Als Grantler am und im Wössner See
Zehn Tage ist es her, da stand ich am Stoibermühlsee bei Freising und sinnierte, ob der Sommer sich dem Ende neigte und dieser See vielleicht die letzte Neuentdeckung des Jahres war und formulierte dies vorsichtig hier im Blog.
Welch Trugschluss.
Der Sommer geht noch etwas weiter, wagemutig wage ich mich in den Wössner See. Wagemutig, weil der nämlich schon ein gutes Stück in den Bergen drin liegt. Ich rechne mit kaltem Wasser.

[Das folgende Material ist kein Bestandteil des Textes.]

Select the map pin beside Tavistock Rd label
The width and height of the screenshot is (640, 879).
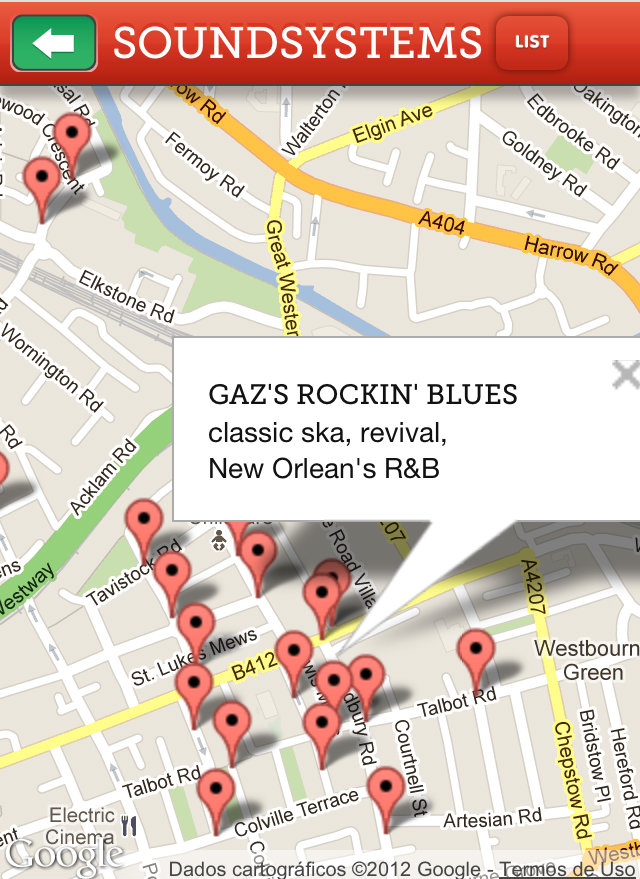[172, 575]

Am Chiemsee geht es entlang Richtung Grassau und Marquartstein, dann weiter nach Unterwössen. Ein Dunstschleier liegt über der Landschaft, herbstlicher Frühnebel, den die Sonne erst noch vertreiben muss.
Während sich ein Teil der Familie Richtung Röthelmoosalm aufmacht, setze ich mich in Unterwössen ab. Die einen wandern, die anderen (bzw. nur ich) geh schwimmen. Außerdem war ich schon auf der Röthelmoosalm, im Wössner See aber noch nie, heute also darf der weibliche Teil der Familie generationenübergreifend ohne mich hinaufpilgern.

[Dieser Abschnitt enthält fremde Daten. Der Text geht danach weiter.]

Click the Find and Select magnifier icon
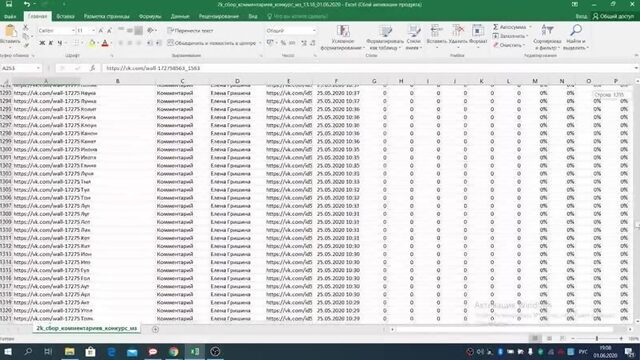The width and height of the screenshot is (640, 360). (x=576, y=30)
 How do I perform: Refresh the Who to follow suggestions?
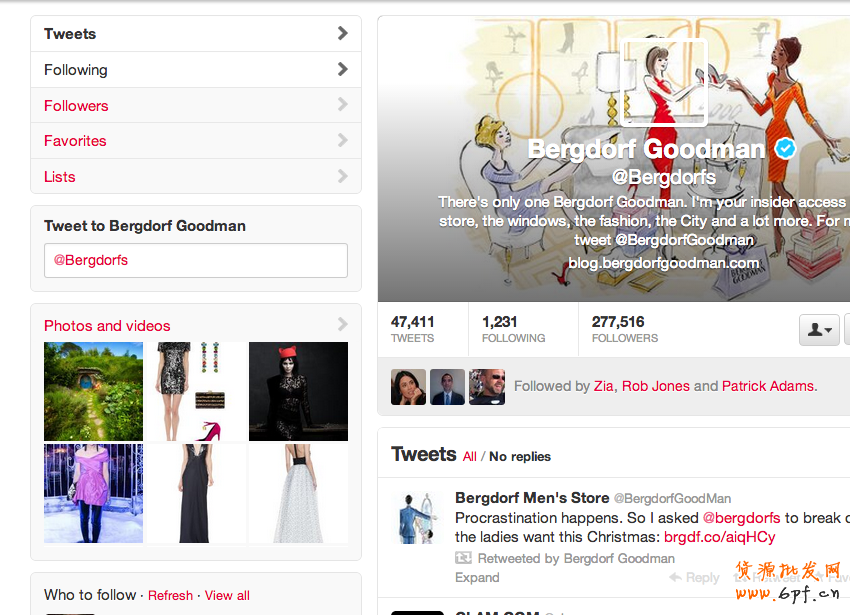[x=170, y=595]
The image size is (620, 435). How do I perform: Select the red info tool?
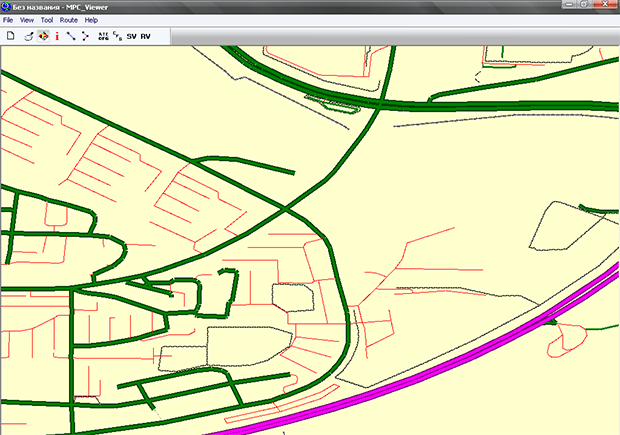(57, 36)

Gegen elf Uhr erreiche ich das Strandbad, just als die Gastronomie öffnet. Fast bin ich versucht, einen schnellen Milchkaffee zu ordern, bevor ich ins Wasser steige, doch noch bevor die Mitarbeiterin die Tische draußen von der Tau-Nässe der Nacht befreit hat, lässt sich ein erstes Wanderpaar dort nieder. Und es renatelt, dass es einen nur noch gruselt. Davon wird eventuell noch detaillierter berichtet.
Still ruht der See vor mir, nur wenig kräuselt sich das Wasser durch einen Windhauch. Mächtig einladend.

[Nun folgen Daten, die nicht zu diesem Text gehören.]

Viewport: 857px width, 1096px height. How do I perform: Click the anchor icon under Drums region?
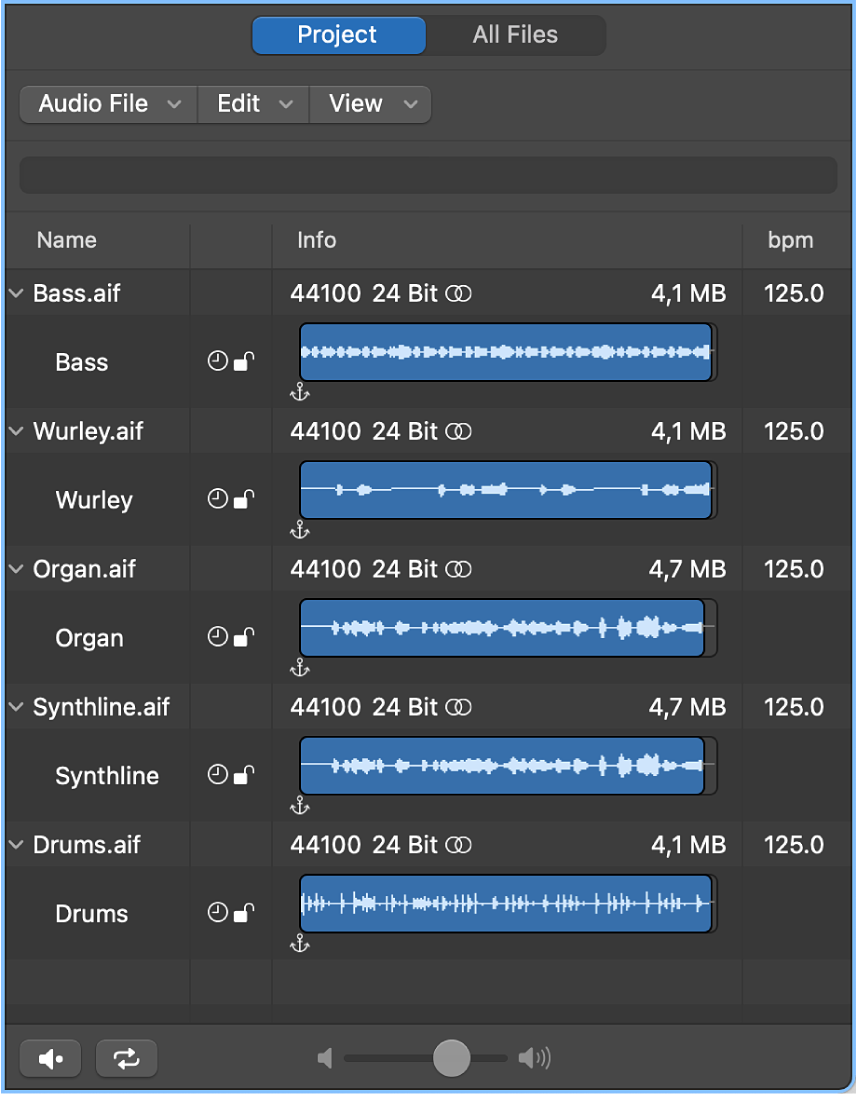(299, 943)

Aber erst umrunde ich ihn zu Fuß, so groß ist er nicht und noch immer ist meine Unterwasserkamera in Reparatur, so dass ich Bilder vom Ufer aus machen muss. Außerdem gewinne ich so wunderschöne Eindrücke und gebe der Sonne die Gelegenheit, die letzten Nebelfetzen zu zerstören.
Es ist eine Bilderbuchlandschaft, selbst wenn der Wössner See ein künstliches Gebilde ist. 1932 wurde er angelegt, aber nicht etwa als Kiesgrube, wie ich das sonst kenne, sondern als pure Arbeitsbeschaffungsmaßnahme. Mehrere Bäche fließen direkt aus den Bergen in den See, das macht das Wasser klar und frisch, bisweilen dort, wo sie in den See münden sogar zapfig kalt.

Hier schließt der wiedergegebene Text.